Heute Donnerstag entscheidet das Stadtparlament, ob es der Volksmotion zustimmt oder sie ablehnt. Wie bindend wird der Parlamentsentscheid für Sie sein?
Marti: Wir nehmen die inhaltlichen Anliegen der Volksmotion ernst und tragen diesen in unserer Planung Rechnung. Was uns stört, ist der Untertitel «Gegen das Parkhaus Musegg!». Man fordert einen Planungsbericht zu Fragen des Verkehrs und des Schutzes der Museggmauer Nachweise, die wir sowieso erbringen müssen. Man will aber mit der Forderung im Untertitel verhindern, dass wir überhaupt mit der Arbeit beginnen. Das kommt einem Denkverbot gleich, was wir sehr bedauern. Wir wollen beweisen, dass das Musegg-Parking ein guter Beitrag zur Stadtentwicklung ist, der Entscheid darüber liegt dann letztlich beim Stimmvolk. Natürlich könnten wir unsere Arbeit auch nach einer Annahme der Motion fortführen – ob dies Sinn macht, ist dann zu beurteilen.

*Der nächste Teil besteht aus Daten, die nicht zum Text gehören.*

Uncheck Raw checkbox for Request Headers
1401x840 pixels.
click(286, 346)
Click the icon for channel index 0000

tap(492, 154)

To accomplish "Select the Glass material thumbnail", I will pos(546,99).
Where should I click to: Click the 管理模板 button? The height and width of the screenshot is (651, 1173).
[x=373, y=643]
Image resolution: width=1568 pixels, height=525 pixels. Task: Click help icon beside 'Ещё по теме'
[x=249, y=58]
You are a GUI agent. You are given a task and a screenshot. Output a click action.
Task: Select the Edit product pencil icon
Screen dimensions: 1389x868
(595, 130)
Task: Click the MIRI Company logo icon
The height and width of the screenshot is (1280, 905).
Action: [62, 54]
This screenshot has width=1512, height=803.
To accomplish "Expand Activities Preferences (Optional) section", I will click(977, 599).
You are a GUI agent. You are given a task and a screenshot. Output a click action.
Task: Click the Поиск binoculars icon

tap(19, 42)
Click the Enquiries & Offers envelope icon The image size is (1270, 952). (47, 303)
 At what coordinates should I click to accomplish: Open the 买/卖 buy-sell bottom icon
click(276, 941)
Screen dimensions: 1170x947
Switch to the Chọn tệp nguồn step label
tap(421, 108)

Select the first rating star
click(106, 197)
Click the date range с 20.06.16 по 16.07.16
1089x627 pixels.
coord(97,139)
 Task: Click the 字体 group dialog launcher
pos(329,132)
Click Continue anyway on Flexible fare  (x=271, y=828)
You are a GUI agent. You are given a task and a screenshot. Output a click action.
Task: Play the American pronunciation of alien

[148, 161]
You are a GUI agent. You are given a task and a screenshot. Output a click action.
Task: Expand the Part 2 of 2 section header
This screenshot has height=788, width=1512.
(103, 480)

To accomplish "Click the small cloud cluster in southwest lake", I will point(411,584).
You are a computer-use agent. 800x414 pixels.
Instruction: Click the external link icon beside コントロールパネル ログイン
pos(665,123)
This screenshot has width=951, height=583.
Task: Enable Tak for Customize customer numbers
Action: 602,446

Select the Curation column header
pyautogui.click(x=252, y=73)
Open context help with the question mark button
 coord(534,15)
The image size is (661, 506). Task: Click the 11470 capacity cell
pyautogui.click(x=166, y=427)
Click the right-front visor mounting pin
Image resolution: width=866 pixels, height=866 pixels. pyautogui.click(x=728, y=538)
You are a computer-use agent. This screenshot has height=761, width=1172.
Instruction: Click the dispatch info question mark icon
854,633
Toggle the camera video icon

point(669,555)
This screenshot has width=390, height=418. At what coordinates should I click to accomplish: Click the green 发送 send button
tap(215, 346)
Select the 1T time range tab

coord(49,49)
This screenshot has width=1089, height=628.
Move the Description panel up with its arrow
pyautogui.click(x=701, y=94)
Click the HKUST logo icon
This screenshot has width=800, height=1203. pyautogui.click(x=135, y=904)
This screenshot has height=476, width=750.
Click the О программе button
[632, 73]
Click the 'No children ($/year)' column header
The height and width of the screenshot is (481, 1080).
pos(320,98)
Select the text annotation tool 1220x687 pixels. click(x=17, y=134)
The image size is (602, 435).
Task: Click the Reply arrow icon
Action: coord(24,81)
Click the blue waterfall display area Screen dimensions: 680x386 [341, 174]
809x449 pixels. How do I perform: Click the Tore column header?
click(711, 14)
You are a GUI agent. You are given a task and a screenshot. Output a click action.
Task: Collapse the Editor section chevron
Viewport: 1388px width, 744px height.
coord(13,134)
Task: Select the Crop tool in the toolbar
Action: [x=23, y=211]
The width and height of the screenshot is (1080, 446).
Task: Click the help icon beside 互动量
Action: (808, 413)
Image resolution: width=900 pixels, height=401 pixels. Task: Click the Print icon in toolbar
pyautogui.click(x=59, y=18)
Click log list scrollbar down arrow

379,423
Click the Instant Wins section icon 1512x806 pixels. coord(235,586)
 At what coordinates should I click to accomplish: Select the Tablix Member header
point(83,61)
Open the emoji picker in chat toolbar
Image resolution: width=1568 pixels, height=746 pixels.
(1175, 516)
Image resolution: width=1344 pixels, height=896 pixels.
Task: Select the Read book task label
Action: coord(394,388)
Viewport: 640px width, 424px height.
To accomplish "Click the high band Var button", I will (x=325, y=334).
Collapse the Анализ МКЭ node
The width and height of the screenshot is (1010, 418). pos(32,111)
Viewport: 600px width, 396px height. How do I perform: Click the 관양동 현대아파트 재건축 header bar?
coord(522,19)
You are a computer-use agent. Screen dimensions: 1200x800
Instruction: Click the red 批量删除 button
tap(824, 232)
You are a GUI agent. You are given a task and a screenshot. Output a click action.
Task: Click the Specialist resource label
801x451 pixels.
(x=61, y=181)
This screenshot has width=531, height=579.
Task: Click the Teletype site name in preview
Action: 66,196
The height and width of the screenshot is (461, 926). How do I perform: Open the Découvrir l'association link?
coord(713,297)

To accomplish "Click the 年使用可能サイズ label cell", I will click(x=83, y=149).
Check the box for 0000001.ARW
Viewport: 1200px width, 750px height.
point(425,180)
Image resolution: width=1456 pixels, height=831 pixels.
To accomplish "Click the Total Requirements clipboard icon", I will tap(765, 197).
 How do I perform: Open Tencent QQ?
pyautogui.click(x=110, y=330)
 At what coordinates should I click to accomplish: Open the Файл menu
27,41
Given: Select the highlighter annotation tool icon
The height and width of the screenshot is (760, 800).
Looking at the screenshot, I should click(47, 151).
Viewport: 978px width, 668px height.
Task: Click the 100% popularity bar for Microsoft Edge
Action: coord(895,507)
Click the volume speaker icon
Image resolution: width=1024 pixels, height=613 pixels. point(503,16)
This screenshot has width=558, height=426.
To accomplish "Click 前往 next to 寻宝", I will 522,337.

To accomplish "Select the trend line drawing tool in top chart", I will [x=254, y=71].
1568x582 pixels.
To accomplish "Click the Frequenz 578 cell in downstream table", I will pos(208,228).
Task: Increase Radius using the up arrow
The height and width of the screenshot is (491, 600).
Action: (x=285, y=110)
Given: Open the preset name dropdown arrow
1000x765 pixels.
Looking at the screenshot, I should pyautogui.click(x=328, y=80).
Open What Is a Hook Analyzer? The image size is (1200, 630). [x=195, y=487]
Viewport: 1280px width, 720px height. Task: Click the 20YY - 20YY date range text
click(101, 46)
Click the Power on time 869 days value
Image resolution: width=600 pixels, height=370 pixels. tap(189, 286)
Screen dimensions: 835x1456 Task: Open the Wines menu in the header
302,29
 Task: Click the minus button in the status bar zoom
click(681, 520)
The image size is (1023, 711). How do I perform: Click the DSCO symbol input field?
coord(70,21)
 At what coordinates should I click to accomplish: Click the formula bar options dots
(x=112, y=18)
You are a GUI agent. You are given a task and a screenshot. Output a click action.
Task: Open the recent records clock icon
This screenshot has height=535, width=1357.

Stäuble: Eine Annahme der Volksmotion würde bedeuten, dass der Stadtrat in der Pflicht ist, unsere Anliegen zu berücksichtigen. Was den Untertitel unserer Volksmotion betrifft: Das ist kein Denkverbot, das ist einfach eine demokratische Gegenmeinung zu Ihrer Position, und dazu stehen wir: Wir halten das Parkhaus Musegg für die falsche Lösung, und eine solche wollen wir nicht.
Andreas Stäuble (52) ist Mitverfasser der Volksmotion «Gegen das Parkhaus Musegg!» Er ist Geschäftsleiter des Innerschweizer Heimatschutzes und Filmemacher. Stäuble ist verheiratet und wohnt mit seiner Familie im Brambergquartier Luzern.
Befürworter André Marti (42) ist Projektleiter des von Privaten geplanten Musegg-Parkings mit 700 unterirdischen Auto- und 36 Carparkplätzen. Er ist diplomierter Architekt und Wirtschaftsingenieur. Marti wohnt mit seiner Partnerin in Willisau.